#### Provided information:
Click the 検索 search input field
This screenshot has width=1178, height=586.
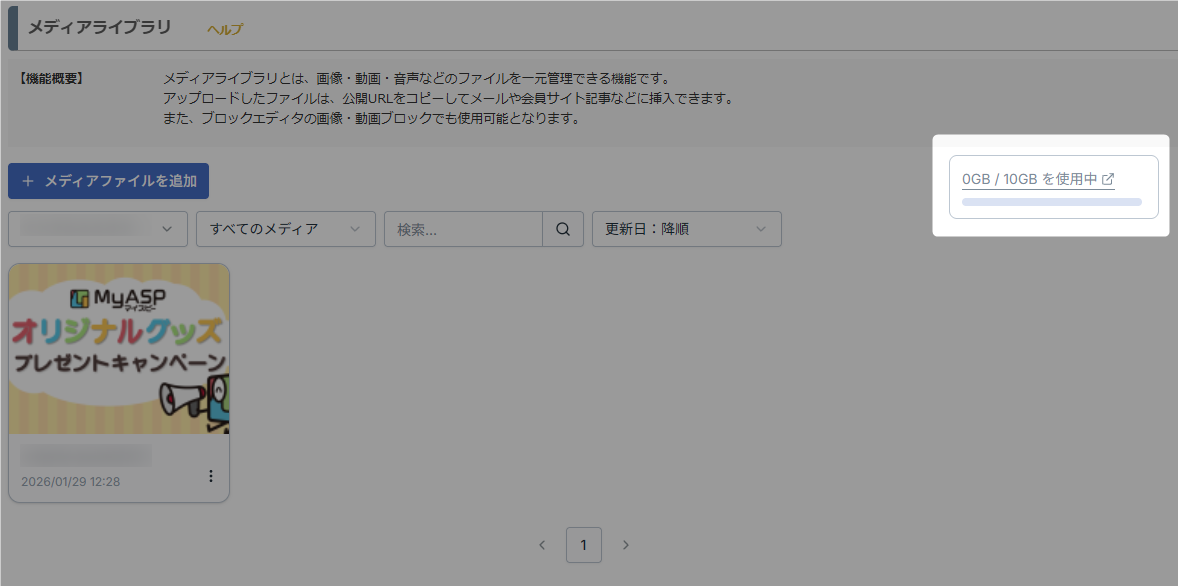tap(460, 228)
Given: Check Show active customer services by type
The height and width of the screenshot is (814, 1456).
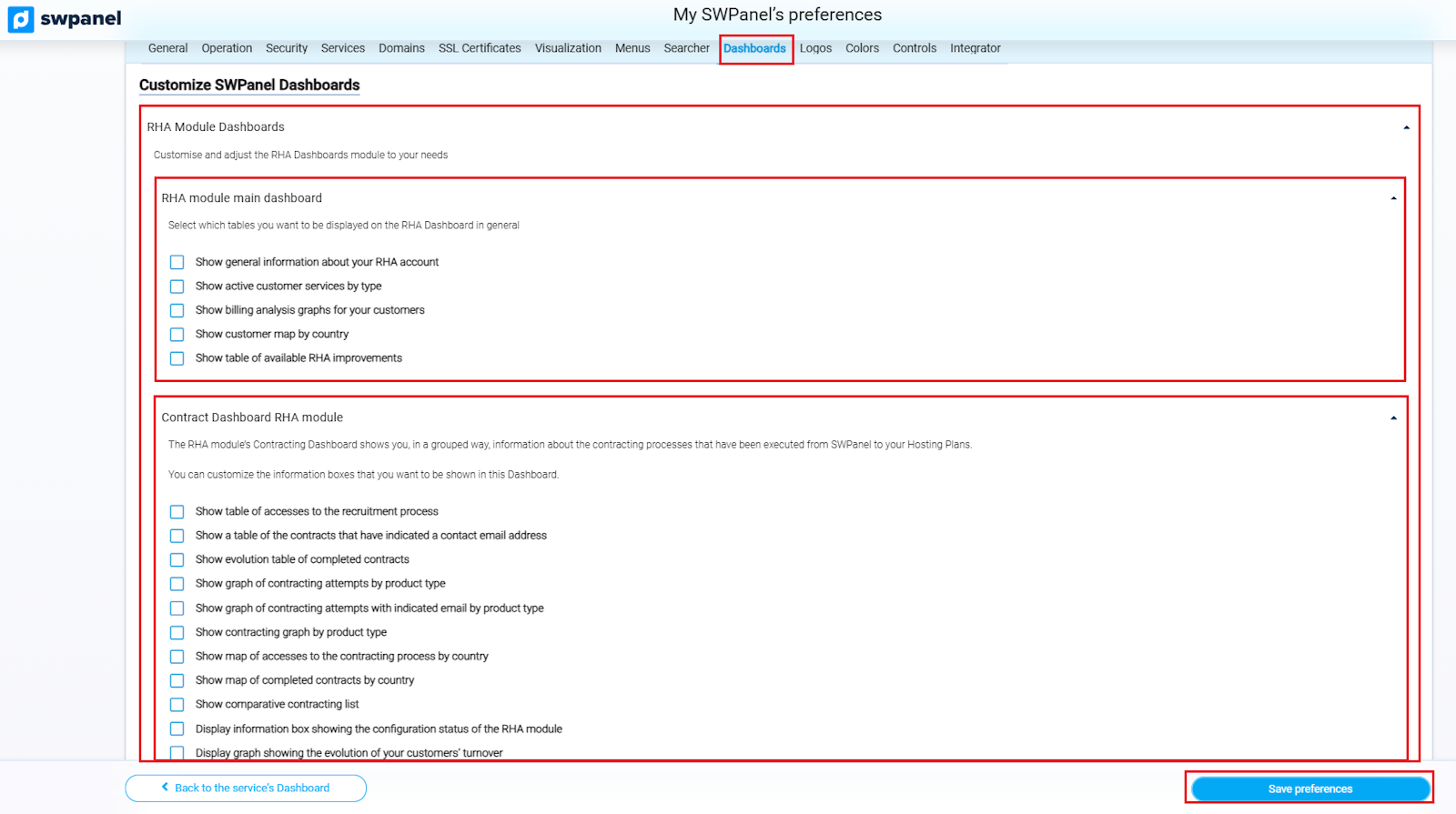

#### Task description:
Please write out the lines above exactly, from the one that contains "Given: Check Show" through the final line, and include none of the pictures.

#### Completed exercise:
Given: Check Show active customer services by type
The height and width of the screenshot is (814, 1456).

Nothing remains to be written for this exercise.